#### PROBLEM STATEMENT
Write out, without any change, the lines in the material below that run from the line with "tweet text line" through the line with "Task: Click the", both included.

#### MATERIAL SUPPLIED
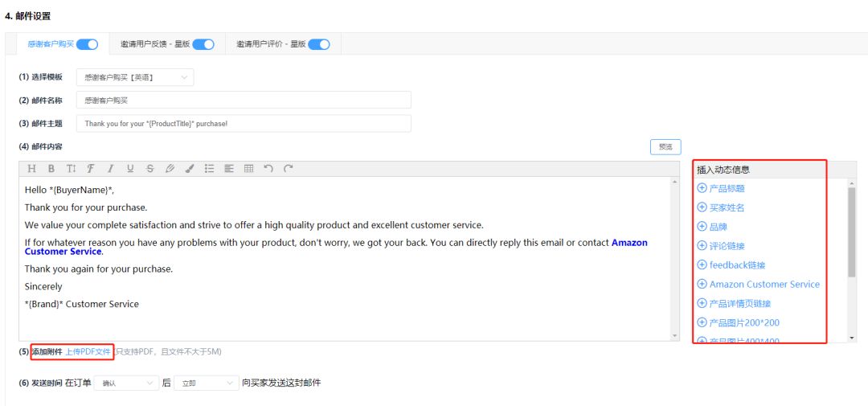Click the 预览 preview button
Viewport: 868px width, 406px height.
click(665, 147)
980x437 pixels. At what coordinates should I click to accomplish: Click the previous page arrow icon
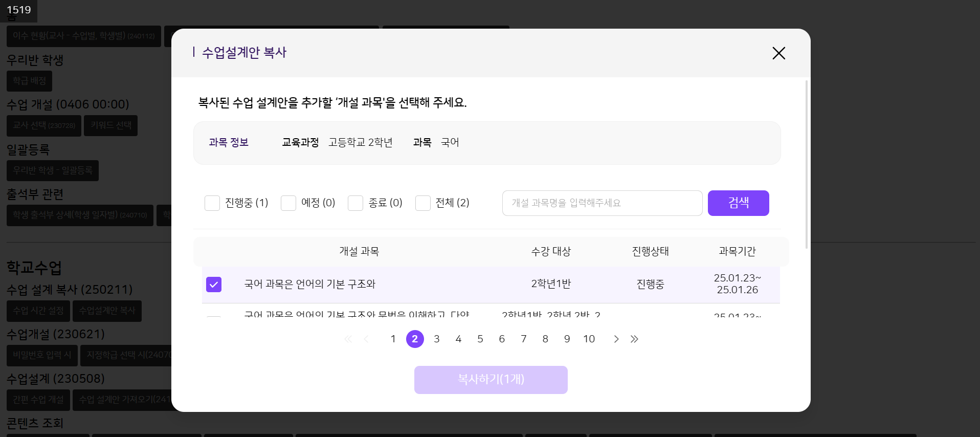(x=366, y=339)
* * *
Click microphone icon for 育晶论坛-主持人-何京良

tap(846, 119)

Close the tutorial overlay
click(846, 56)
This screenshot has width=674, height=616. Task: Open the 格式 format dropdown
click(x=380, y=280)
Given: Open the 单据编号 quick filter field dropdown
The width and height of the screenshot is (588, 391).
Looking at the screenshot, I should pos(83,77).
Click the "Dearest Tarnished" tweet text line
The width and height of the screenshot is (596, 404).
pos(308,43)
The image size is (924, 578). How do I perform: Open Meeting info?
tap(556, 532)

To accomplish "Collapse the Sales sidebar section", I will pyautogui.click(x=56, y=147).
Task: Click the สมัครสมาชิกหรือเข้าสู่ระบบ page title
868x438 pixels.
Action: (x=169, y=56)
---
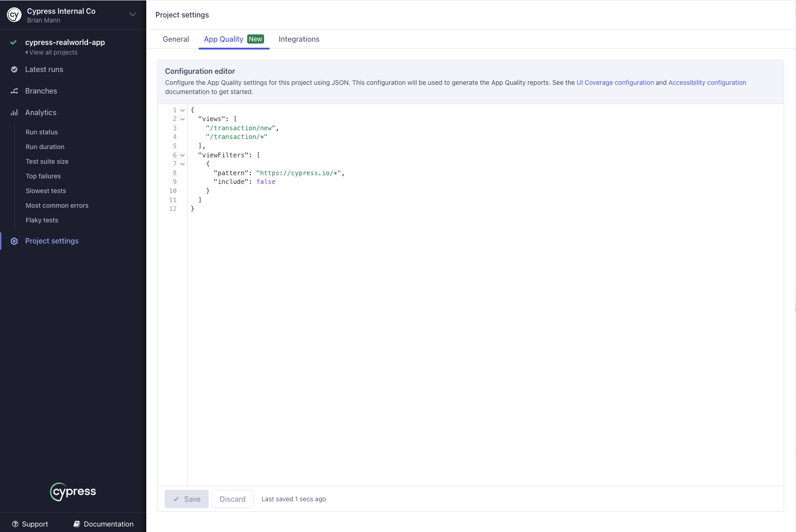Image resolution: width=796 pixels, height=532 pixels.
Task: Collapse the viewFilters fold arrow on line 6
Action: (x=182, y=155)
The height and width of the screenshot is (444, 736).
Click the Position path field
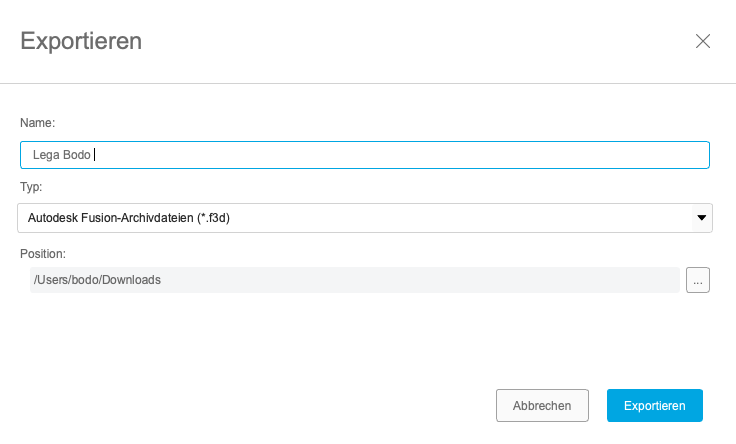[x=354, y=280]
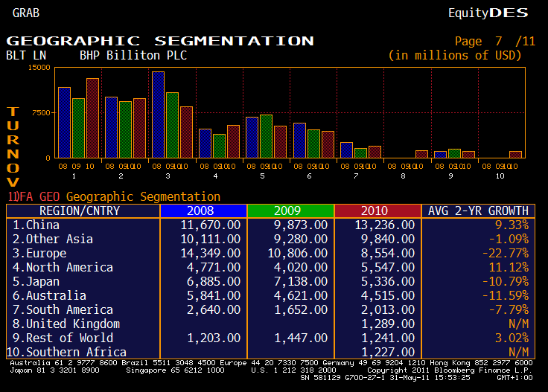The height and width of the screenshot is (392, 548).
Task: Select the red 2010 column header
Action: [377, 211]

#### TASK RESPONSE
Click the "Dearest Tarnished" tweet text line
The width and height of the screenshot is (596, 404).
pos(308,43)
The image size is (924, 578). How do I perform: Open Meeting info?
tap(556, 532)

To accomplish "Collapse the Sales sidebar section", I will pyautogui.click(x=56, y=147).
Task: Click the สมัครสมาชิกหรือเข้าสู่ระบบ page title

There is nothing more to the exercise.